[Data items]
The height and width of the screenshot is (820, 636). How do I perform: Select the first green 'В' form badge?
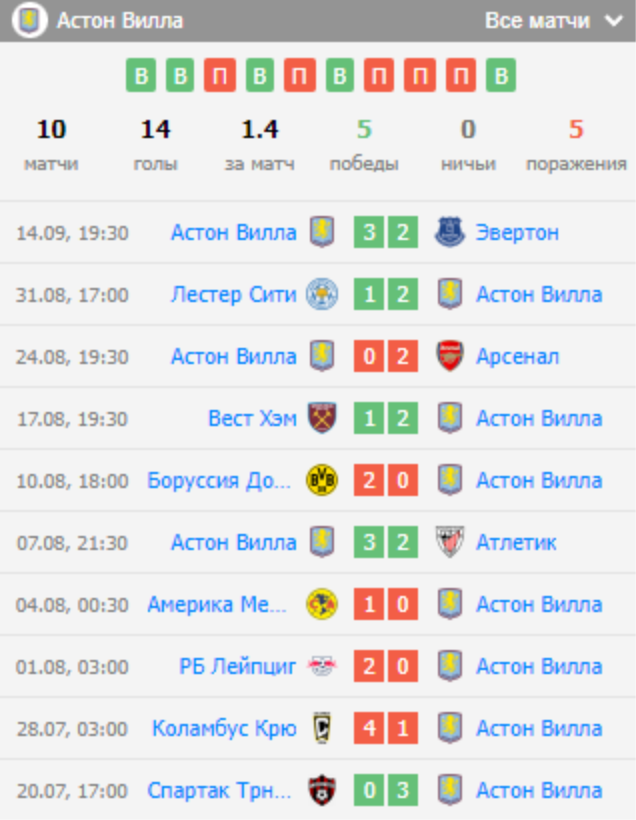point(141,76)
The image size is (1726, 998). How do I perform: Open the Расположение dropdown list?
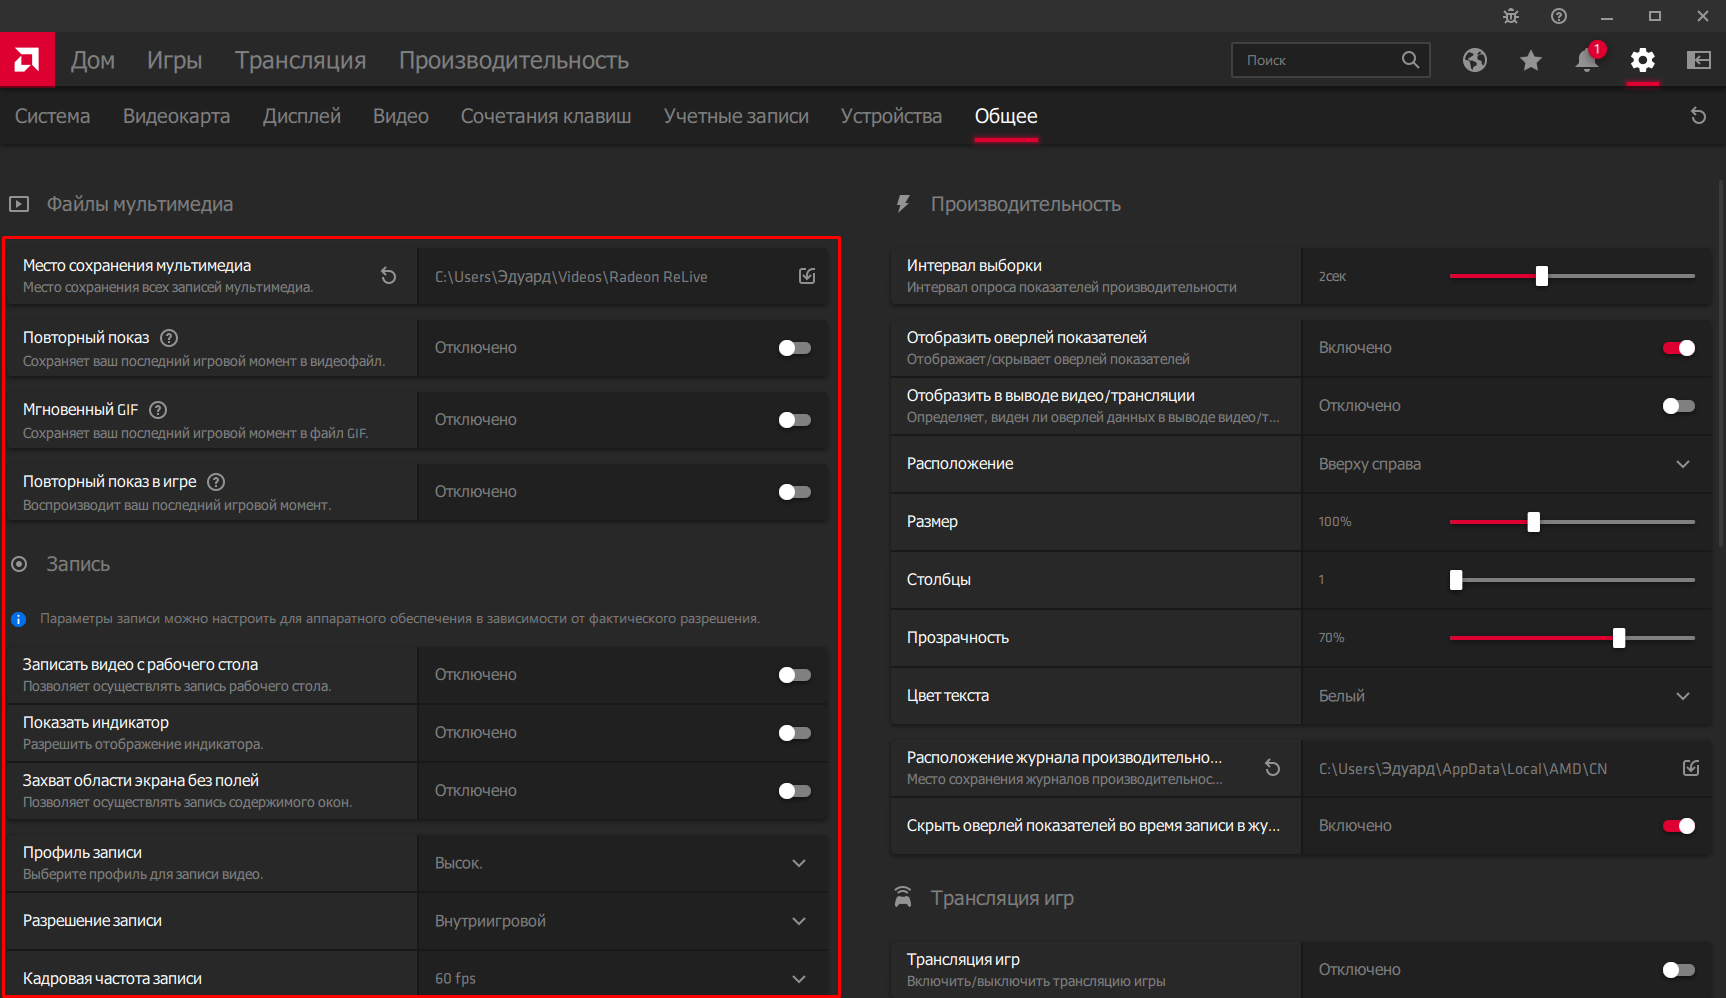tap(1682, 464)
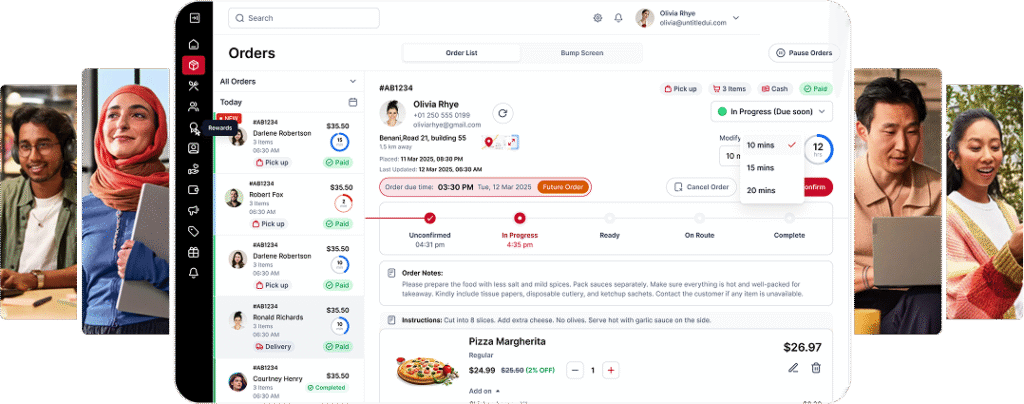
Task: Open settings gear icon in top bar
Action: pos(598,18)
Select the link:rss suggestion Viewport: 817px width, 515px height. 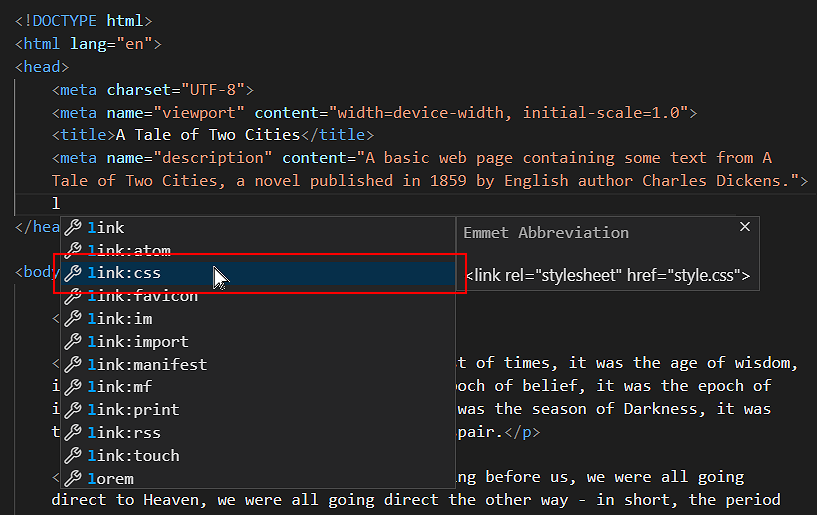pos(124,433)
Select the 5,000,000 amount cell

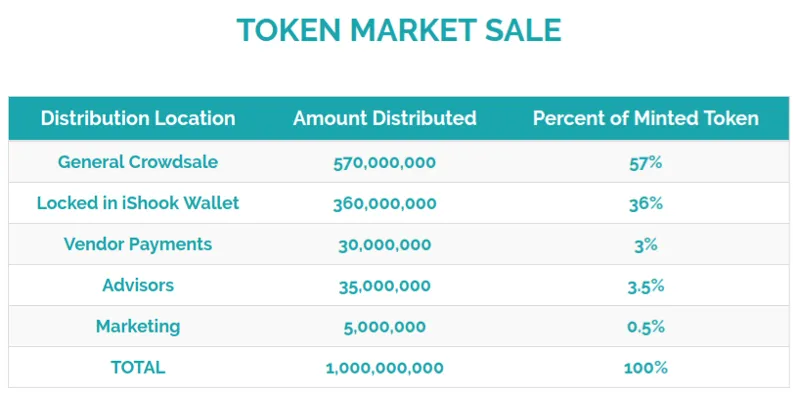pyautogui.click(x=385, y=327)
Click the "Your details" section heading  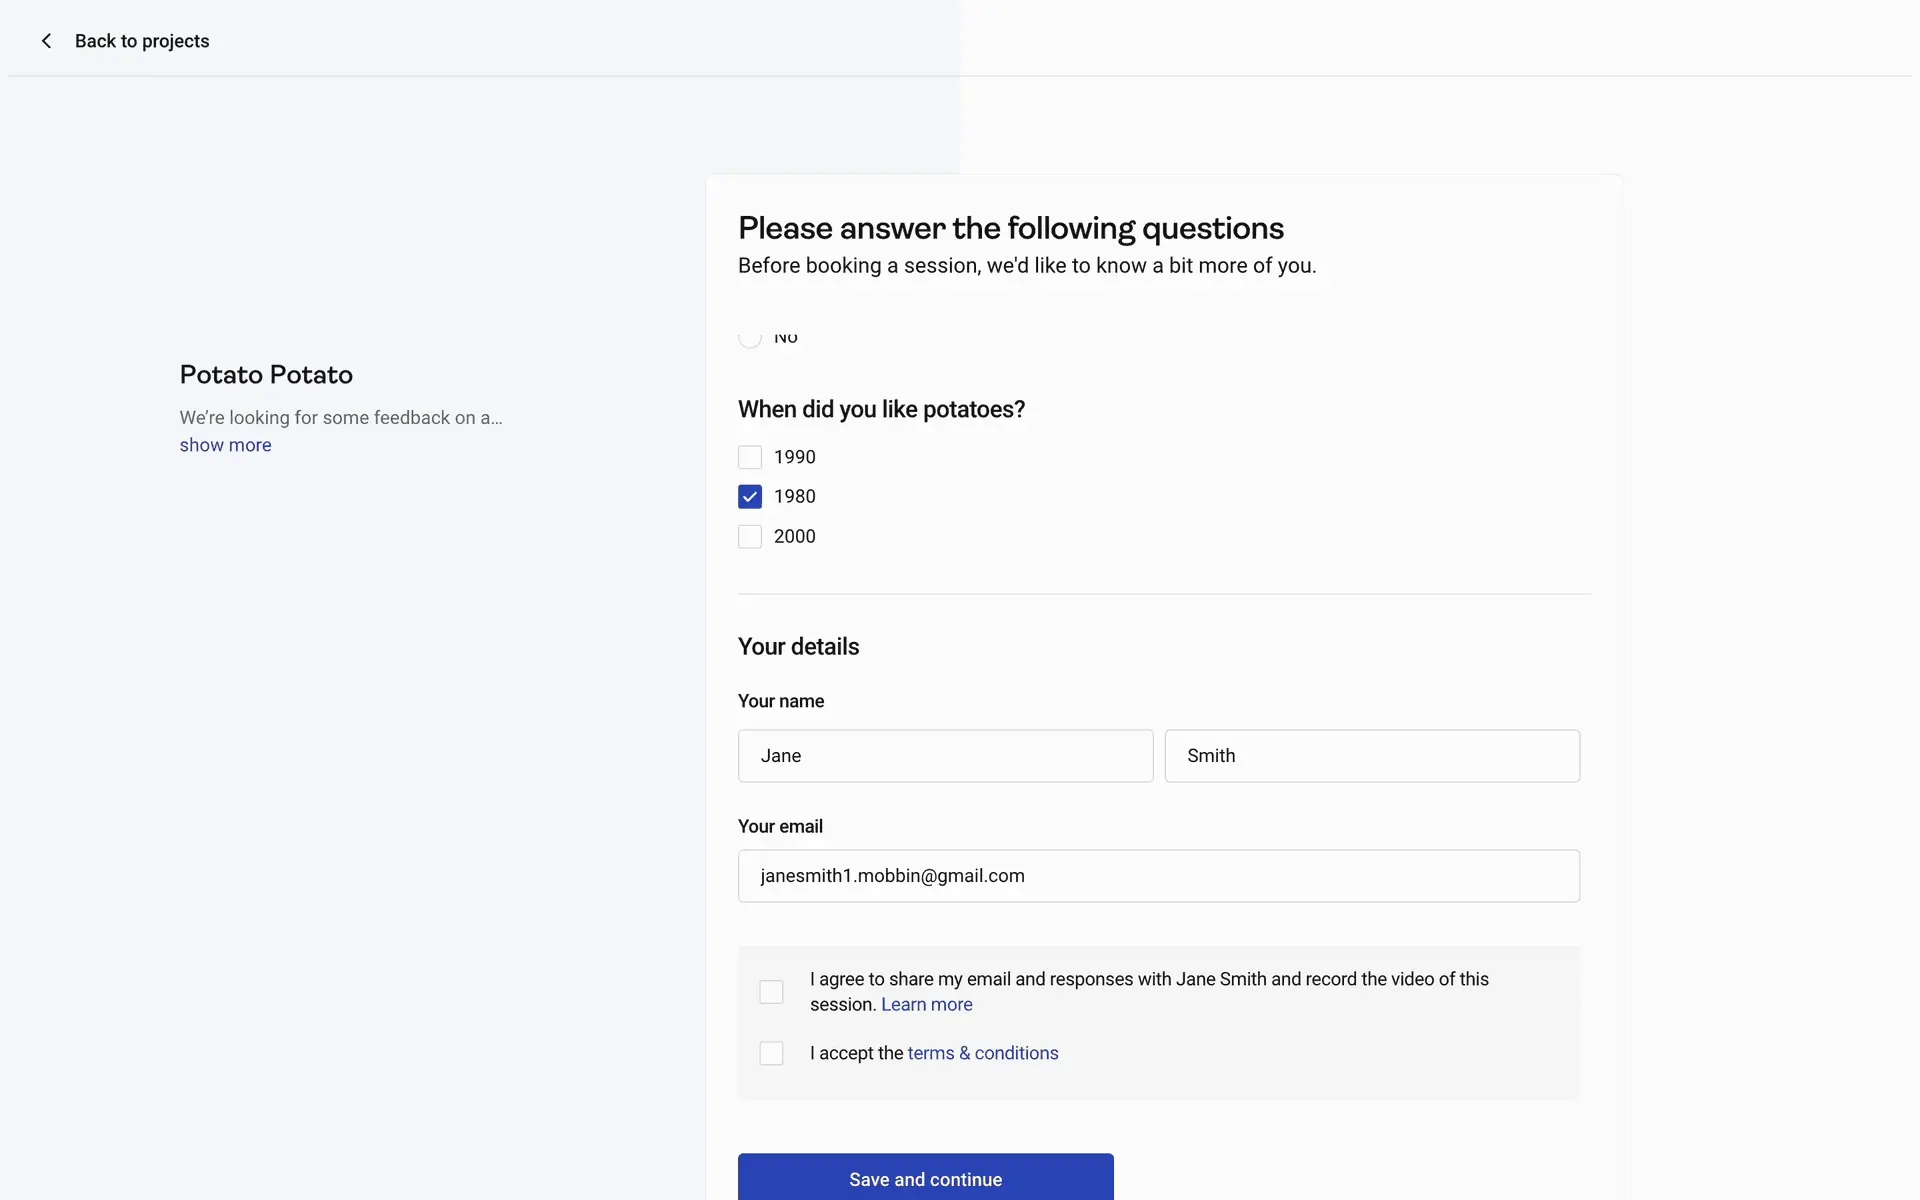pyautogui.click(x=798, y=647)
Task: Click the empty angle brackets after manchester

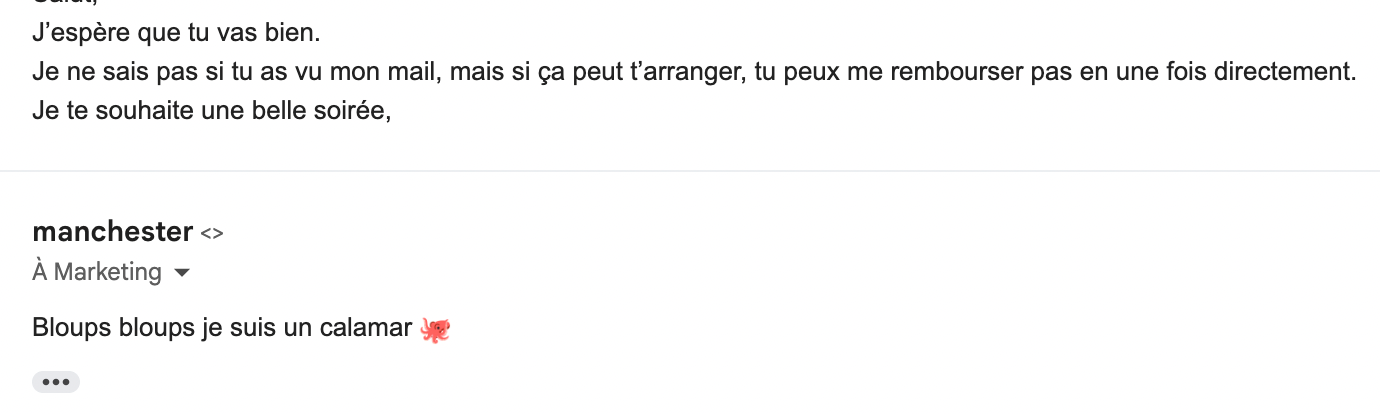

◆ Written problem
Rewrite the rows from the first one through the line containing "Action: pos(598,18)", replacing "perform" with "carry out" and keeping everything else the same. Omit the pictures.

◆ Response
The height and width of the screenshot is (820, 636). How do I carry out: Select the first green 'В' form badge?
point(141,76)
The image size is (1726, 998). How do I carry out: Open the Расположение dropdown list?
tap(1682, 464)
Task: Open settings gear icon in top bar
Action: pos(598,18)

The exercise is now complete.